Pour Aafje Heynis, un tournant dans sa carrière se présente en 1958. Eduard Van Beinum (1900-1959), qui dirige l’Orchestre du Concertgebouw d’Amsterdam, la choisit pour enregistrer, le 24 février de cette année-là, la Rhapsodie pour contralto op. 53 de Brahms, dont Kathleen Ferrier, disparue cinq ans plus tôt, a laissé une version londonienne qui semble insurpassable, sous la direction de Clemens Krauss. Un fameux challenge ! Le miracle se produit : Aafje Heynis y est pathétiquement déchirante, écrira Hoffelé, alors que Ferrier y était pathétique. Il faut dire qu’entraînée par Van Beinum, la cantatrice néerlandaise est en état de grâce. Avec Ferrier, elle domine aujourd’hui encore la discographie. Cette version illumine le sixième CD de l’actuel coffret Decca. Mais il existe une autre version par Aafje Heynis de la Rhapsodie de Brahms, captée fin janvier 1962, cette fois avec les Wiener Symphoniker menés par Wolfgang Sawallisch.
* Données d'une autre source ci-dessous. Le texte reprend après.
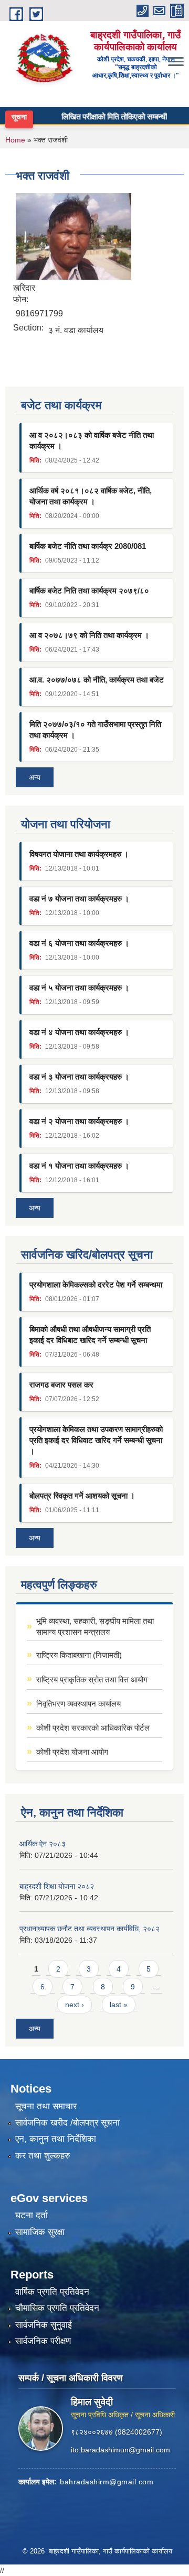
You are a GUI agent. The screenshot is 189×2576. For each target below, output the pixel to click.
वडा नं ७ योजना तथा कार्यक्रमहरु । (79, 898)
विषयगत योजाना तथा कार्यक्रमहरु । (79, 854)
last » (119, 2004)
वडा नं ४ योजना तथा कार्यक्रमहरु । (79, 1032)
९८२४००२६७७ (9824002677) (116, 2432)
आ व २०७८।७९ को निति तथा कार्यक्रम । (89, 635)
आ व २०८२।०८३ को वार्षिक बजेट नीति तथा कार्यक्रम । (91, 440)
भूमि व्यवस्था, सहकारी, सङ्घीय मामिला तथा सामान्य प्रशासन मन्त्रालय (95, 1626)
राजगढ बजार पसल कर (61, 1384)
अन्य (34, 777)
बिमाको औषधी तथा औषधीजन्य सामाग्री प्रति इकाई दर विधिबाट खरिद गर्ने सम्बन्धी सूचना (90, 1335)
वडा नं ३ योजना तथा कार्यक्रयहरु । (79, 1076)
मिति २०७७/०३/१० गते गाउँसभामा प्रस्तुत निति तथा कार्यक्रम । (95, 730)
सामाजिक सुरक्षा (40, 2232)
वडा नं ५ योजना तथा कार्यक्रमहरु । (79, 987)
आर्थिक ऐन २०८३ (42, 1844)
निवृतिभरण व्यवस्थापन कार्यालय (78, 1703)
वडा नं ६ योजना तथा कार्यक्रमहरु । (79, 943)
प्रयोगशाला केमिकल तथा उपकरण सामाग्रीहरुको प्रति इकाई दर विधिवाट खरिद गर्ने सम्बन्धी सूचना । (96, 1440)
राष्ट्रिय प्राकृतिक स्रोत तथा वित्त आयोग (92, 1679)
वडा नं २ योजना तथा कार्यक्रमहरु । (79, 1121)
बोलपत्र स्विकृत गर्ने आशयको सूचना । (82, 1495)
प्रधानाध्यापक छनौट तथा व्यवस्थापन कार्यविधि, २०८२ (89, 1928)
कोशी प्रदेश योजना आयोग (72, 1751)
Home (15, 140)
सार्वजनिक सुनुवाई (43, 2325)
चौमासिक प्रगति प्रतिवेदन (57, 2308)
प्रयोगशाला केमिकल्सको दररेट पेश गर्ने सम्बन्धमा (95, 1284)
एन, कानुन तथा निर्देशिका (55, 2139)
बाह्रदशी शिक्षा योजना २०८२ (56, 1886)
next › (74, 2004)
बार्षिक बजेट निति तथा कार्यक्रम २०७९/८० (89, 590)
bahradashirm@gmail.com (106, 2482)
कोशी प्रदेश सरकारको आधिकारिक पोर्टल (93, 1727)
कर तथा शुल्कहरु (42, 2156)
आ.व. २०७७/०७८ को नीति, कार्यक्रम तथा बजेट (96, 679)
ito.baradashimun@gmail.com (120, 2450)
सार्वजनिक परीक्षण (43, 2341)
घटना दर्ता (31, 2215)
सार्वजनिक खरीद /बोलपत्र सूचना (67, 2123)
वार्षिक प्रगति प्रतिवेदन (52, 2292)
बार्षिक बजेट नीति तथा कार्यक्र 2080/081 (87, 546)
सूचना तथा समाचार (46, 2106)
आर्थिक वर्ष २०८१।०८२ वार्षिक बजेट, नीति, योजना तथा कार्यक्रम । (90, 496)
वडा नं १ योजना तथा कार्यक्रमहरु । (79, 1165)
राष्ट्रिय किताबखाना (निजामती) (79, 1654)
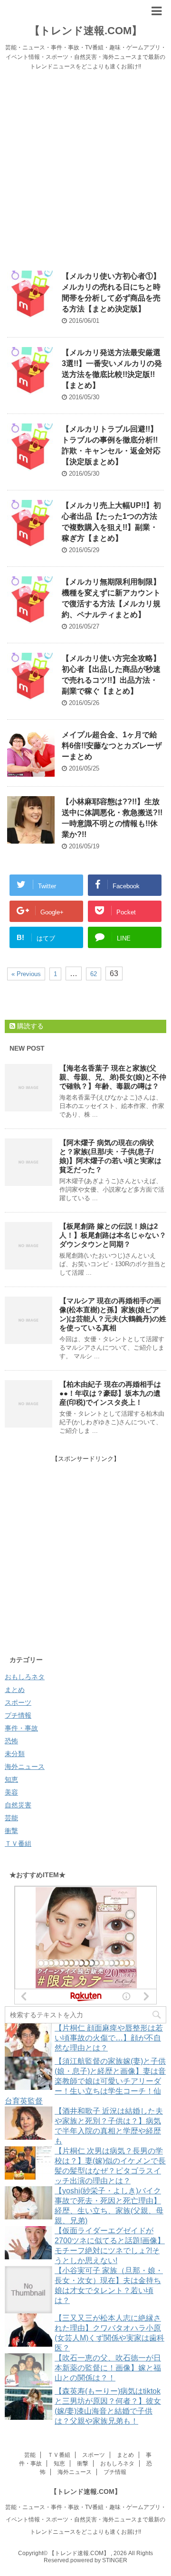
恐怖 (11, 1741)
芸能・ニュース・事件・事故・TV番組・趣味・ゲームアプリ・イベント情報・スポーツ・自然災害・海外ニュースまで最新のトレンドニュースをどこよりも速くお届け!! (85, 2519)
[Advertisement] (85, 166)
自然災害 (18, 1805)
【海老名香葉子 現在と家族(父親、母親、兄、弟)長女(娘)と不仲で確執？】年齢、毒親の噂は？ (112, 1077)
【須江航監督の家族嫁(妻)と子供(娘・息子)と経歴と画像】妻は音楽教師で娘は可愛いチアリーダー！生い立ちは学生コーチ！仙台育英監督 (85, 2081)
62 (93, 974)
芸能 (11, 1818)
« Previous (26, 974)
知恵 (11, 1779)
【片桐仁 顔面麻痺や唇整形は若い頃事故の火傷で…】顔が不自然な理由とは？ (109, 2038)
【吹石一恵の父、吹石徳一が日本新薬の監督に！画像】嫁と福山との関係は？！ (108, 2368)
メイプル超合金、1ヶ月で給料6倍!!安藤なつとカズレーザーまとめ (112, 746)
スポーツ (18, 1702)
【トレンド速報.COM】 (85, 31)
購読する (29, 1026)
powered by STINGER (98, 2560)
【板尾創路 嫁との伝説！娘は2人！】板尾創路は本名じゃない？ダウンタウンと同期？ (112, 1235)
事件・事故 (21, 1728)
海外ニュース (25, 1766)
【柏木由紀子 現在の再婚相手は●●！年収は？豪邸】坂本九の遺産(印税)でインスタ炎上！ (110, 1393)
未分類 (15, 1754)
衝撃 (11, 1830)
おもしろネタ (25, 1677)
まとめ (15, 1689)
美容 (11, 1792)
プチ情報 (18, 1715)
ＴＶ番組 (18, 1843)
Elle y est tout aussi transcendante, proche de l’extase, le chef allemand soulignant subtilement les nuances, là où Van Beinum accentuait le côté fantastique. Il est difficile de départager ces deux gravures poignantes, ici heureusement présentes : chacune touche à la beauté suprême.

Bach et Haendel sont des piliers de l’art d’Aafje Heynis. Deux cantates du premier, BWV 169 et 170, en témoignent en 1959 et 1960, ainsi que des extraits des Passions selon Saint Matthieu et selon Saint-Jean ou de l’Oratorio de Noël (1961), sous la direction, en Hollande, de Anthon van der Horst ou de Szymon Goldberg, et à Vienne, de Hans Gillesberger. La cantatrice s’y investit avec probité, elle est humblement émouvante, mais surtout chaleureuse. Chez Haendel, des extraits d’oratorios (Samson, Judas Maccabée) sont éloquents, d’un art noble qui s’épanouit, avec des phalanges néerlandaises, dans un Te Deum de Dettingen (1958) haut en couleurs, et dans un très expressif Dixit Dominus (1969). Mahler était un autre domaine de prédilection d’Aafje Heynis. Dans la Symphonie n° 2 « Résurrection », son Urlicht touche au mystère, dans la gravure réalisée à Amsterdam en 1968 avec Bernard Haitink, la soprano étant Elly Ameling. On redécouvre avec un vif intérêt cette version engagée. Tout comme une Neuvième de Beethoven de 1961, servie avec fougue par Igor Markevitch avec un Orchestre des Concerts Lamoureux en forme. Le quatuor Hilde Gueden, Aafje Heynis, Fritz Uhl, Heinz Rehfuss est bien séduisant.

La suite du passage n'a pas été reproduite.